As projeções de crescimento são da organização da feira, que já está trabalhando para cumprir o objetivo para a terceira edição do evento, marcada para acontecer na Fiergs entre 14 a 16 de maio de 2013.

A primeira frente de trabalho é fora do Rio Grande do Sul e incluiu a divulgação em feiras como a Rio Info, encerrado nesta quarta-feira, 05.

Já na décima edição, a Rio Info é evento tradicional da área de TI. Embora tenha atraído um público cinco vezes menor que a última edição da BITS – 1,7 mil pessoas – apresentou um volume de negócios similar à da feira gaúcha: R$ 24,3 milhões contra os US$ 11 milhões em negócios.    

“Este primeiro evento e a parceira BITS e Rio Info foram muito positivos, pois estivemos inseridos na comunidade de TIC. O Rio Info se demonstrou um evento com característica diferenciada, com foco no relacionamento e troca de ideias.

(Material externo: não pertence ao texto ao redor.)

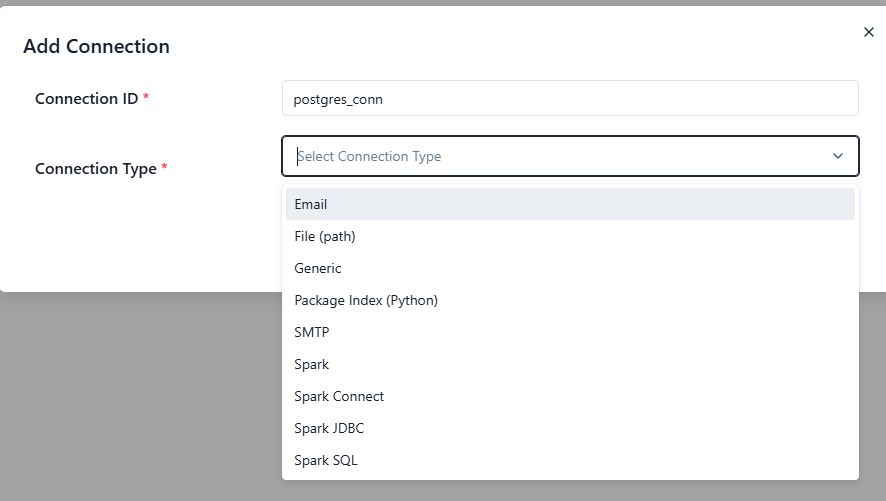The image size is (886, 501).
Task: Click the gray backdrop below the dialog
Action: 140,400
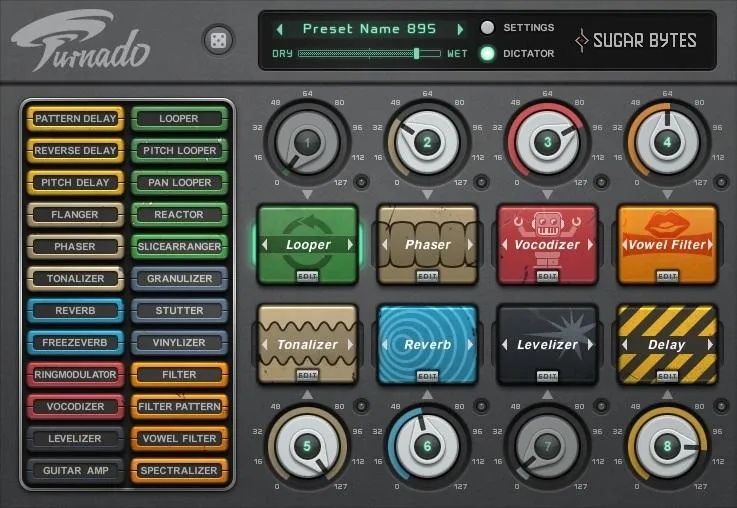Choose Pattern Delay from effect list

click(x=76, y=118)
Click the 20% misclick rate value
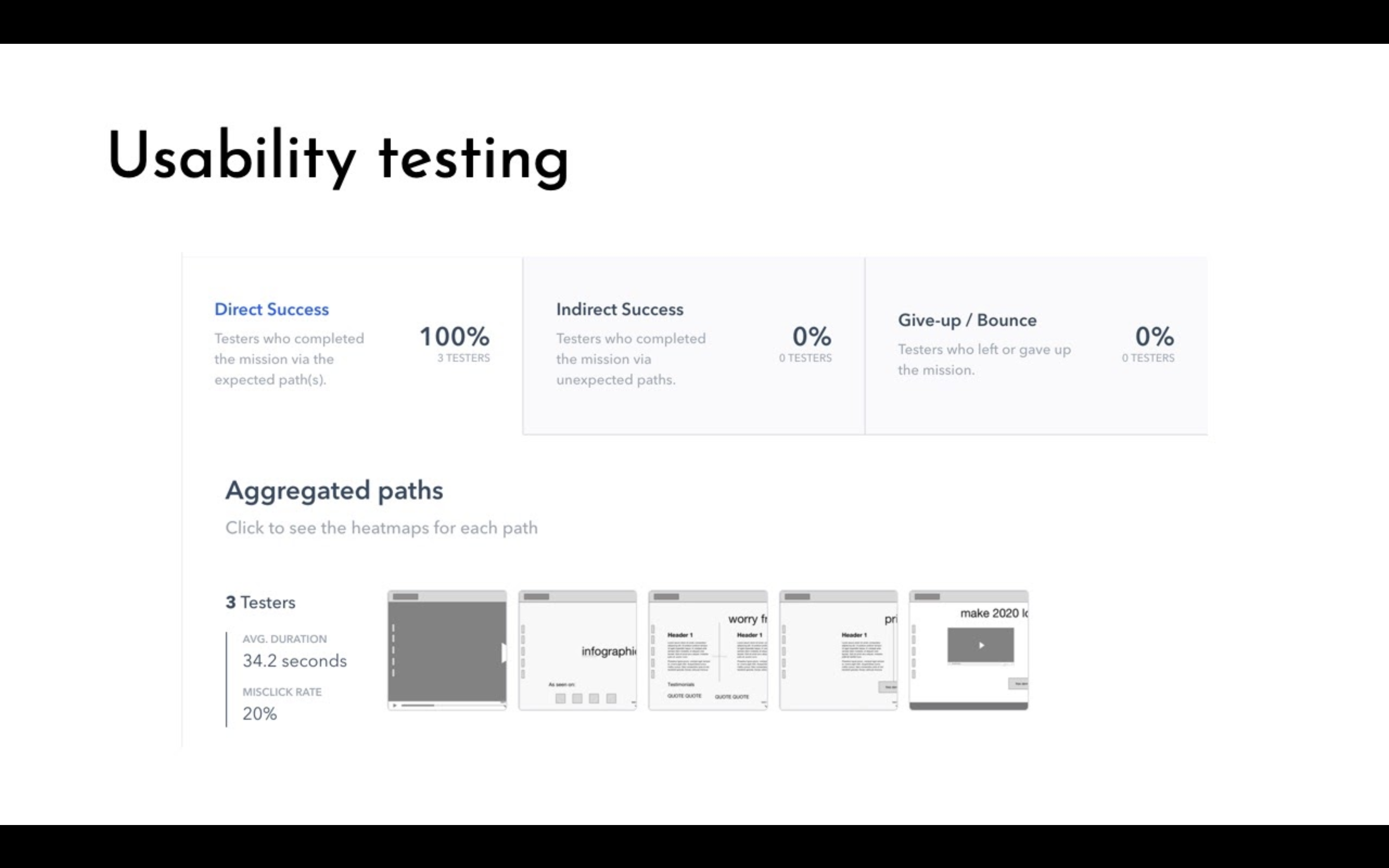The width and height of the screenshot is (1389, 868). pyautogui.click(x=260, y=713)
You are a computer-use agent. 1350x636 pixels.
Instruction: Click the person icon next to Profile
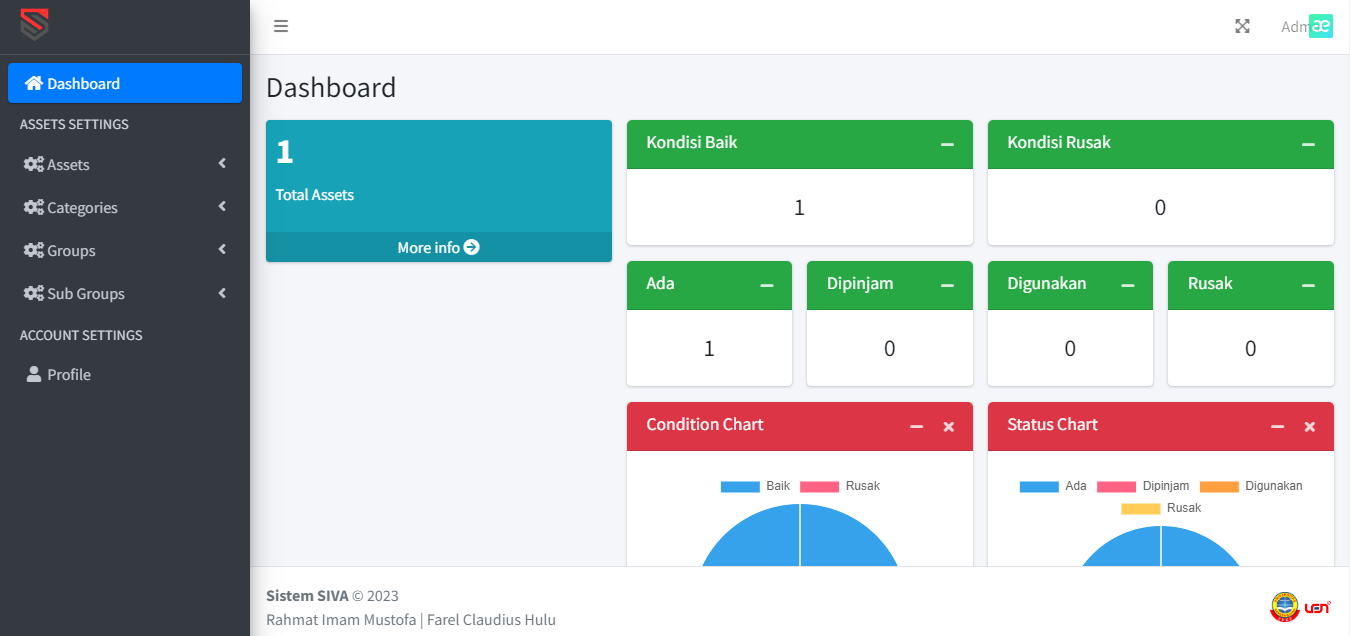click(x=34, y=374)
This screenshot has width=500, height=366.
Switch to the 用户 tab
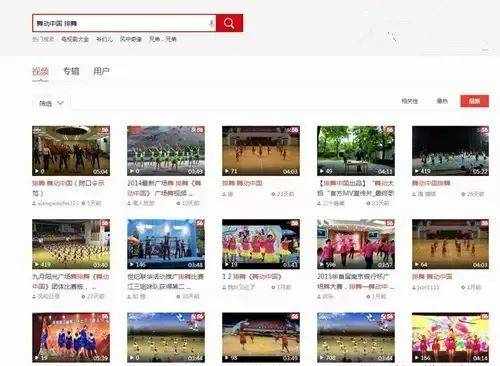(101, 71)
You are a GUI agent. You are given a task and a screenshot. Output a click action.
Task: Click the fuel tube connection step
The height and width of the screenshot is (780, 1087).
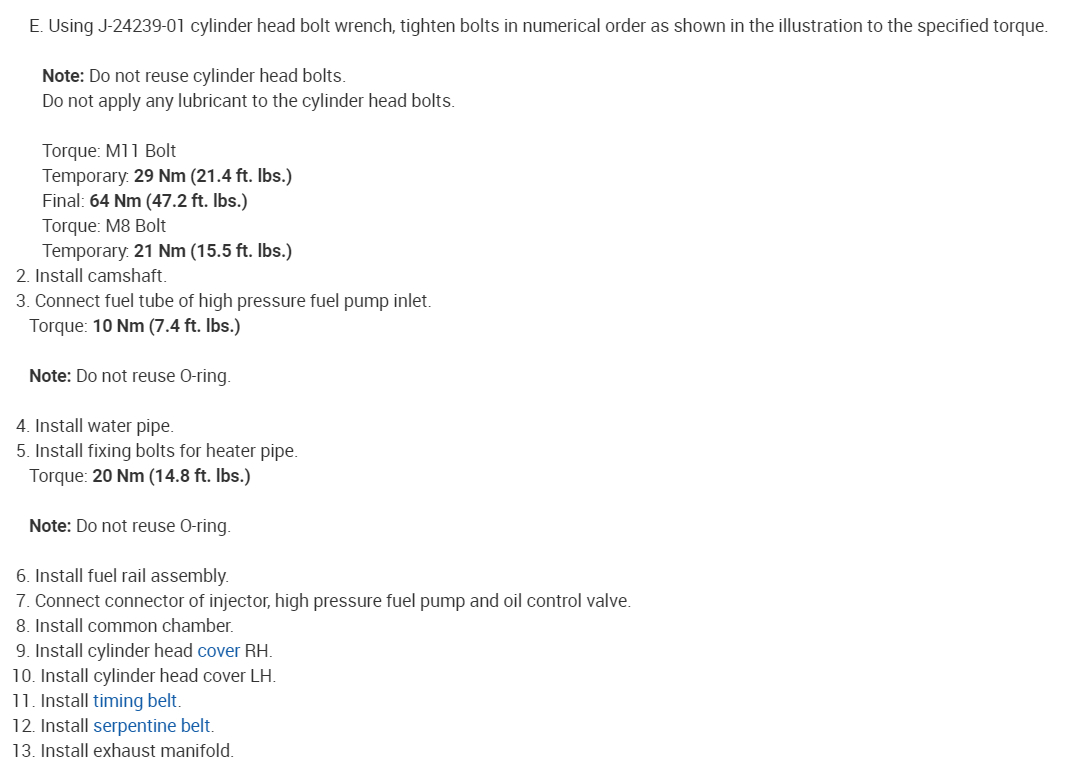[232, 301]
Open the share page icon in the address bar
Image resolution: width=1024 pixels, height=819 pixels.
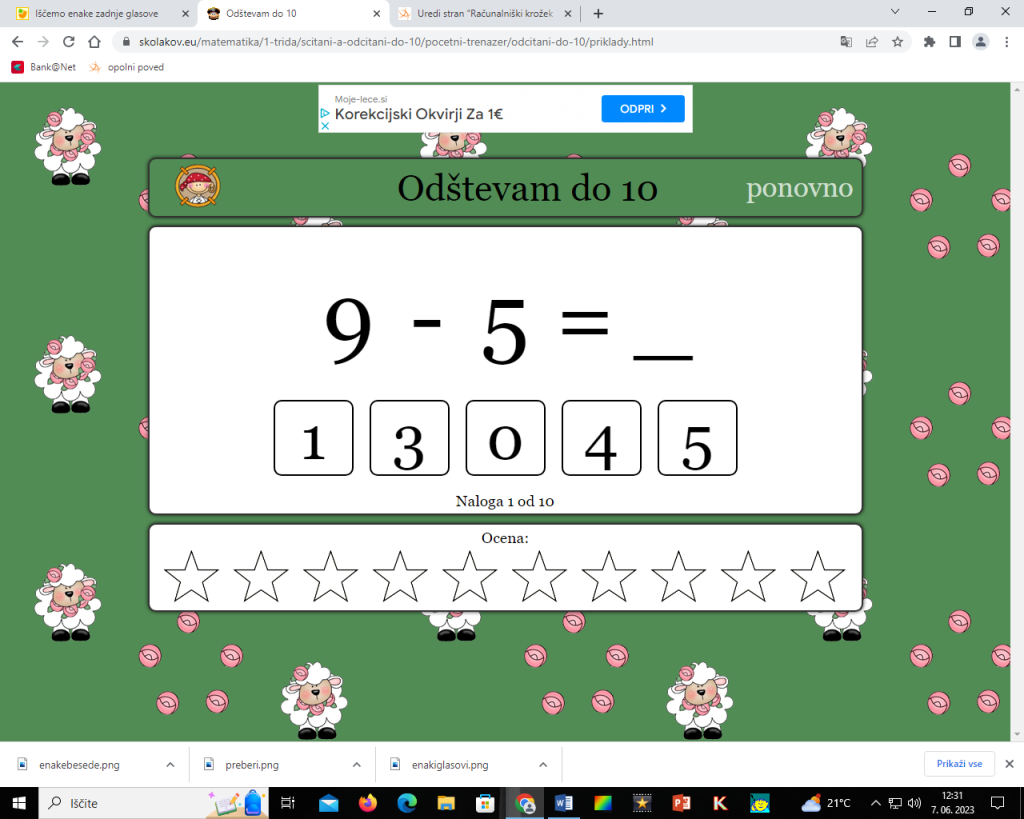point(872,42)
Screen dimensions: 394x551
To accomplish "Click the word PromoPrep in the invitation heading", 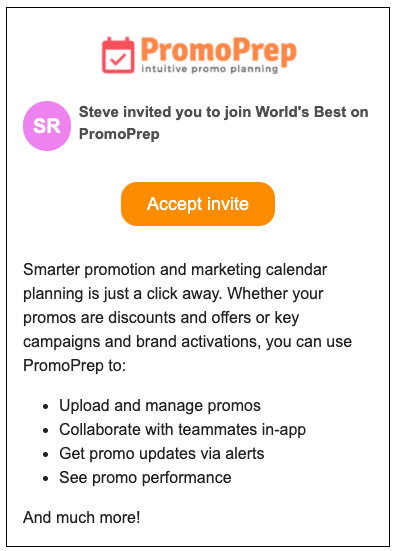I will [119, 134].
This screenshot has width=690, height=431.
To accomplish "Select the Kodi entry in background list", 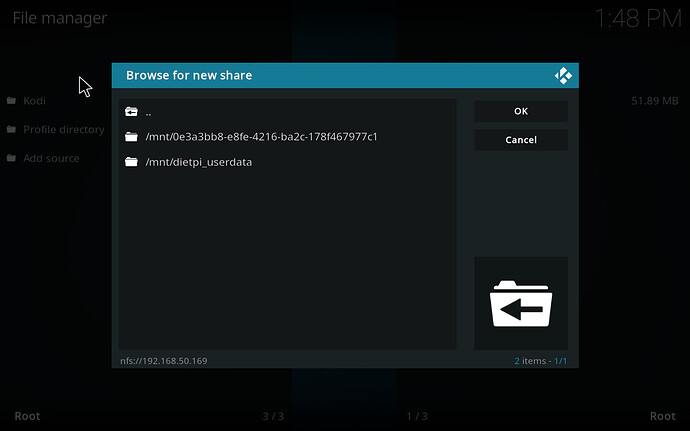I will 34,101.
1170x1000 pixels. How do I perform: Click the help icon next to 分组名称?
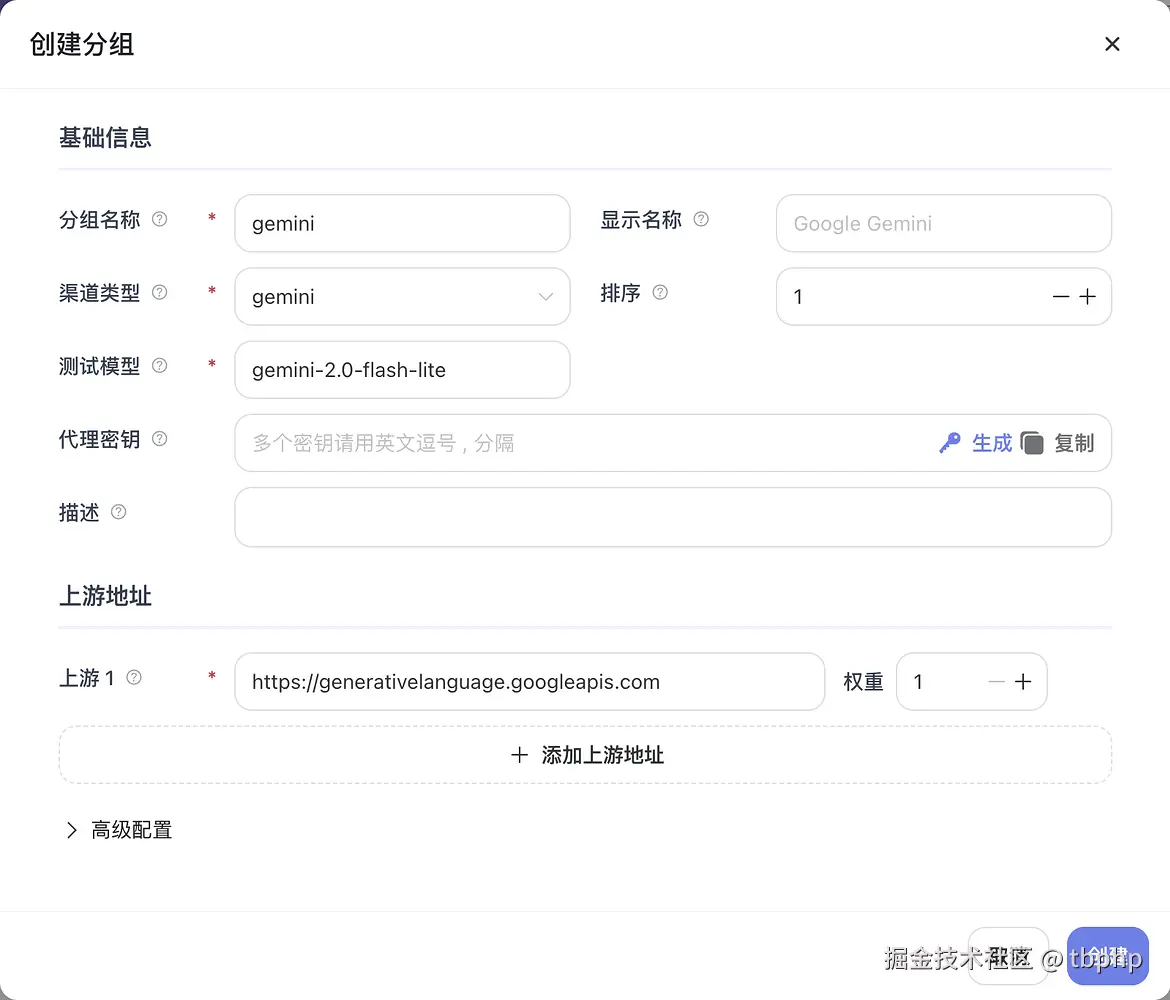[x=159, y=220]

E esta é também uma das características da BITS”, declarou Constantino Bäumle, Diretor da Hannover Fairs Sulamérica.

Os próximos passos de Bäumle incluem a divulgação em eventos em São Paulo e João Pessoa.

No front doméstico, está em curso a reestruturação do Conselho Estratégico BITS.

Alegando que o mesmo ainda está em formação, a organização da feira não divulga quais são os novos membros do conselho, quais eram os integrantes anteriores ou mesmo quais as atribuições práticas do organismo.

“O conselho estratégico alia a visão e experiência de mercado da Deusche Messe e da Hannover Fairs com interesses do setor de TI, todos unidos em prol do objetivo de consolidar a BITS como uma grande plataforma de negócios e definição de políticas e diretrizes para o setor de TI”, descreve a organização.

O que se sabe é que o mesmo será presidido por Edgar Serrano, presidente do Seprorgs e do CETI.

De acordo com a organização, participam do conselho 20 entidades, incluindo as diferentes associadas do CETI, representantes de parques tecnológicos, universidades e do governo estadual e federal.

A BITS é produto de um contrato entre a Hannover Fairs Sulamerica e Fiergs com previsão para 10 edições. Em paralelo com a feira comercial, ocorre uma parte de conteúdo, organizada pela gaúcha Softsul.

Para quem acompanhou os bastidores da BITS 2012, fica claro que o objetivo da organização com a “reestruturação” do conselho é se aproximar mais das empresas de TI locais.

Na última edição, empresários de TI próximos a entidades do setor manifestaram desagrado com o que consideravam uma posição coadjuvante na organização da feira.

QUATRO EDIÇÕES
Em entrevista ao Baguete Diário durante o fechamento da última BITS, em maio, Bäumle não transpareceu preocupação com a diminuição dos expositores e visitantes, afirmando que “uma feira não se consolida totalmente até o quarto ano”.

O executivo, que tem 30 de experiência na organização de eventos do tipo, afirmou na ocasião que o trabalho seria para para atrair  multinacionais do porte de SAP, IBM, Microsoft e Dell para funcionarem como “âncoras” da feira.

Companhias desse porte não estiveram presentes nem na estreia nem no segundo ano e a expectativa é que elas possam atrair público e novos expositores.

CEBIT FICOU NO MEIO
De certa forma, o fato do Brasil ter sido país parceiro da Cebit em 2012 um mês antes da BITS parece ter complicado as coisas para a feira em Porto Alegre, uma vez que a participação no evento alemão tinha fartos subsídios estatais, o que não aconteceu na irmã gaúcha.

Com o foco posto na Alemanha, muitas empresas deixaram para última hora a decisão de participar na BITS, ou mesmo cancelaram a participação.

Em fevereiro, quatro meses antes da BITS, as vendas haviam chegado a apenas 20% da área total, mesmo com um reajuste de apenas 2% no valor do metro.

Como comparação, uma feira já consagrada como a Expoagas, que neste ano completou sua 30ª edição, já largou com 87% da área comercializada para 2013 no encerramento do evento neste ano, realizado nesta terça-feira, 11.